The Worst Pitch I Ever Threw
Hi. My name is Matthew. This spring and summer, I’m going to spend every Sunday talking to you about baseball and sorta-related-to-baseball things. Well, most Sundays. Probably at least three or four Sundays.
Shawn has been gracious enough to provide me with this column space; very much appreciating internet real estate on a rather fine and classy website. I’m told Shawn pays in ballpark franks, but we have to provide our own condiments. What kind of Commie joint is this place?
I’m uniquely qualified to talk to you people about baseball. When I was 12-years-old I played Little League baseball, and I own a used copy of Bill James’ 2003 Historical Baseball Abstract which is an excellent coffee table book for people who don’t have tables or drink coffee. Excusing the latter, let’s talk about the former for a second.
Little League was a very interesting time for me. When I was 12, being a middle class white boy in Little League was still a great thing in America. That was 17 years ago. Is it still a great time now? I don’t know.

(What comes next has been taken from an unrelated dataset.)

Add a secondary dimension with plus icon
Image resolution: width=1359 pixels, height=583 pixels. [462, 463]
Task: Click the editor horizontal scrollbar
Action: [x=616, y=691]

Parents didn’t (as often) yell obscenities at the umpires and coaches. I think there were fewer steroids in the poultry because none of us were built like Gumby-legged goofy-looking 6-foot-3, 14-pound Great Dane puppies as are the heathen monsters I see on the LLWS these days.
After each game (and many a pick-up game) we sang songs from “The Lion King”, referenced “Space Jam” and walked single file, like a pack of wild but exceptionally organized little sweat glands to the pizza place down the street. This was my life every Friday and Saturday, for the entirety of the best summer I can remember. I hope Little League is still a great time for little boys and girls in the sepia-toned way I am able to look back and remember it. I hope people my age — who are now becoming those parents — remember what it was all about. It was a great time then.
It was the time when I fell in love with the game in a way that surpassed a boy’s curiosity and crossed into a boy’s obsession. The time when I discovered and began analyzing every baseball stat there was, when I created and lived-out real “fantasy” baseball players in my childhood bedroom, utilizing Strat-O-Matic cards and invented teams I had made up on my own.
It was also the time when a 16-year-old boy, Jose, who played upper division ball, showed up during an unsupervised pick-up game between us 12-year-old midgets and pulled off his jersey to reveal a screen-printed tee-shirt of goatse. If you were around on the internet in the late 90s or early 2000s, something in the very bottom of your gut just perked up a bit. And if you weren’t, well, consider yourself lucky.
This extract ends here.